If you want to install it, follow the installation instructions on https://inveniordm.docs.cern.ch/install/

What's new?

InvenioRDM v3.0 is the most feature-packed release to date of InvenioRDM! Explore below to see what's been added this month.

DOI registration

InvenioRDM can now register DataCite DOIs. This feature is an optional feature that you need to enable, as it requires having a DataCite contract and credentials to access their service.

If the feature is enabled, the deposit form will automatically ask the user if they already have a DOI for their upload.

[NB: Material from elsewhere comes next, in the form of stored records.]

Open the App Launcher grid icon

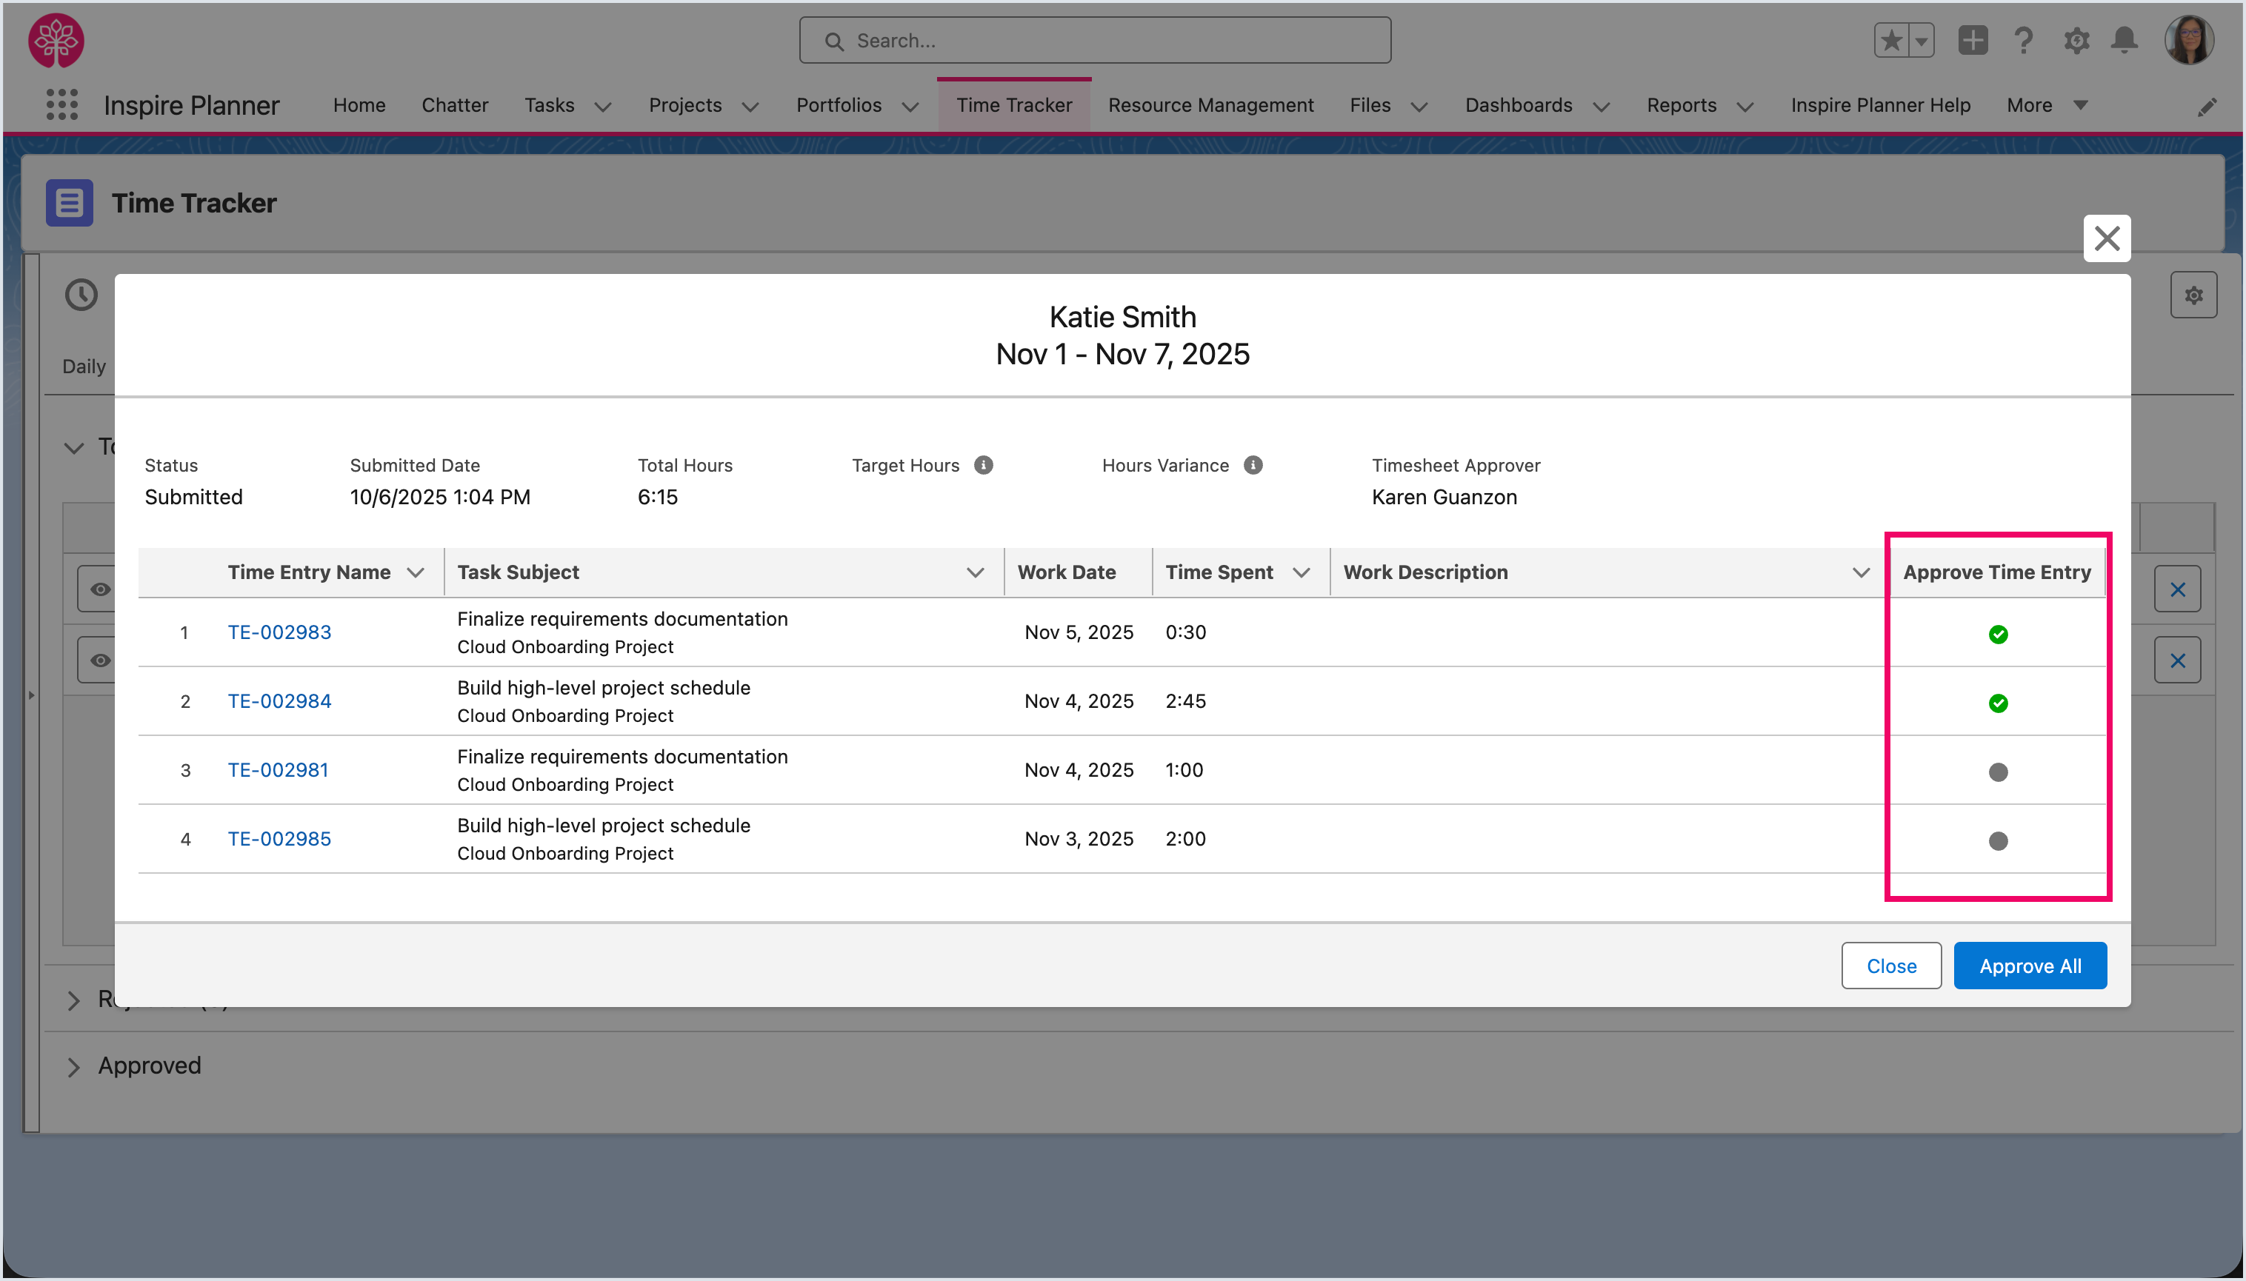[x=62, y=105]
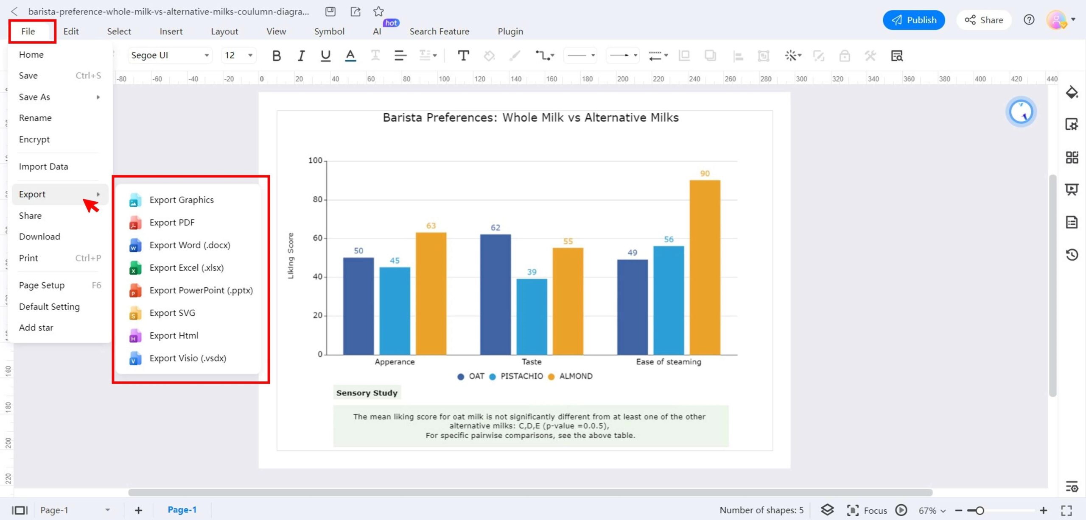
Task: Open the font family dropdown
Action: 207,55
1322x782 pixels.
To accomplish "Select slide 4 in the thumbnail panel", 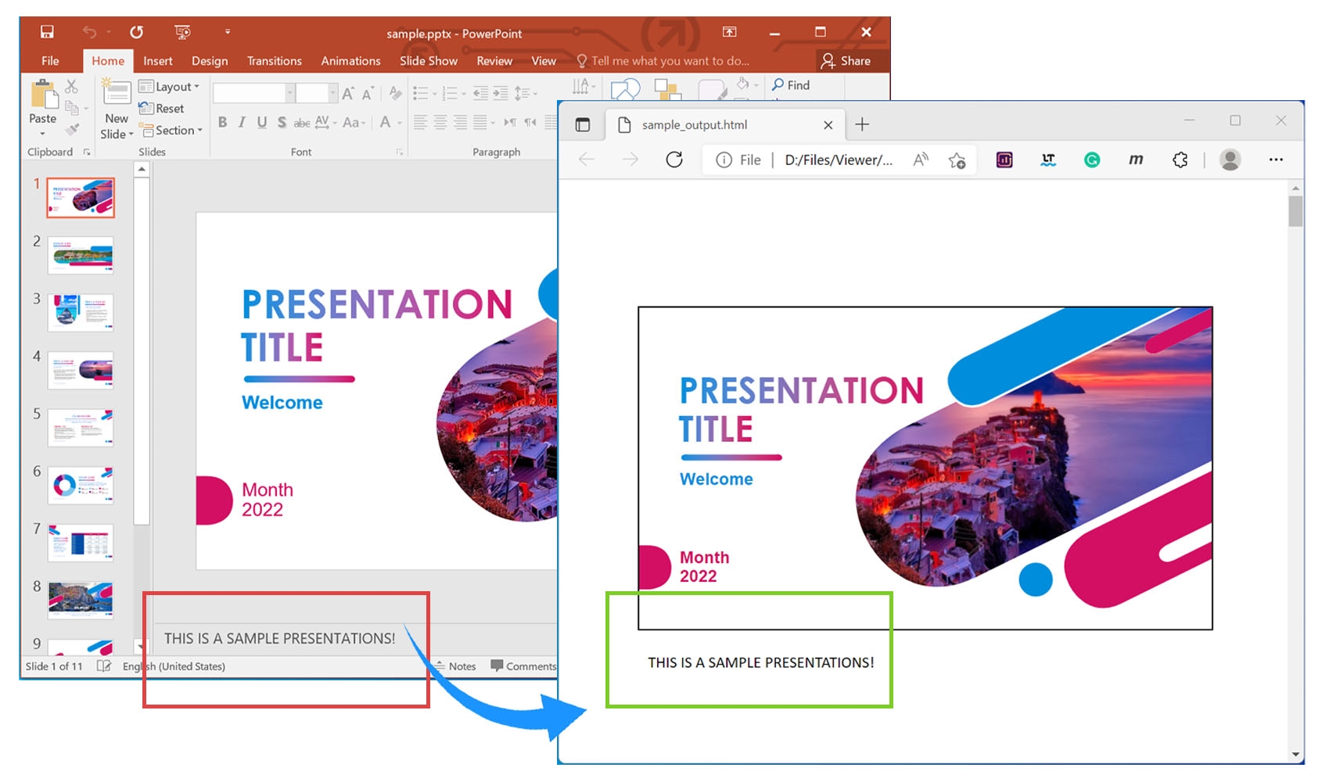I will tap(81, 370).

If they don't, they have the option to reserve a DOI immediately, or simply leave the field empty and the DOI will be automatically registered.

Landing page

Once you publish the record, the DOI is automatically registered with DataCite and the landing page will show the DOI badge.

Backend

The DOI registration with DataCite is done using the new DataCite REST API together with the DataCite JSON format. The entire process happens transparently in a background job, and the DataCite metadata is updated every time a user publishes a change to a record.

The DOI is registered with a URL to the landing page where the DOI should resolve to. Instead of using the canonical URL (e.g. /records/12345-abcde), we have a new endpoint that uses the DOI instead /doi/10.1234/foo.bar. This allows us greater flexibility in the future to evolve the URL schemes, without having to go update DataCite with potentially millions of new URLs.

Crossref DOIs, mEDRA DOIs, OP DOIs, DOE DOIs, Handles, EPICs, ARKs, OAI-PMH Identifiers, Report numbers, ...

The backend works not only for DOIs but for any other external or internal persistent identifier you might have as long as a special PID provider plugin is written for your persistent identifier provider. This opens the possibility to support other DOI agencies than DataCite, support Handles, EPICs, ARKs, internal report numbers, etc. Right now, InvenioRDM is only shipped with a standard DataCite provider.

Using the new feature

Check the documentation to see how to enable and configure the feature. Note that you'll need a testing account with DataCite to complete this. If you don't have that, you can check the demo site, where we have the DOI feature enabled.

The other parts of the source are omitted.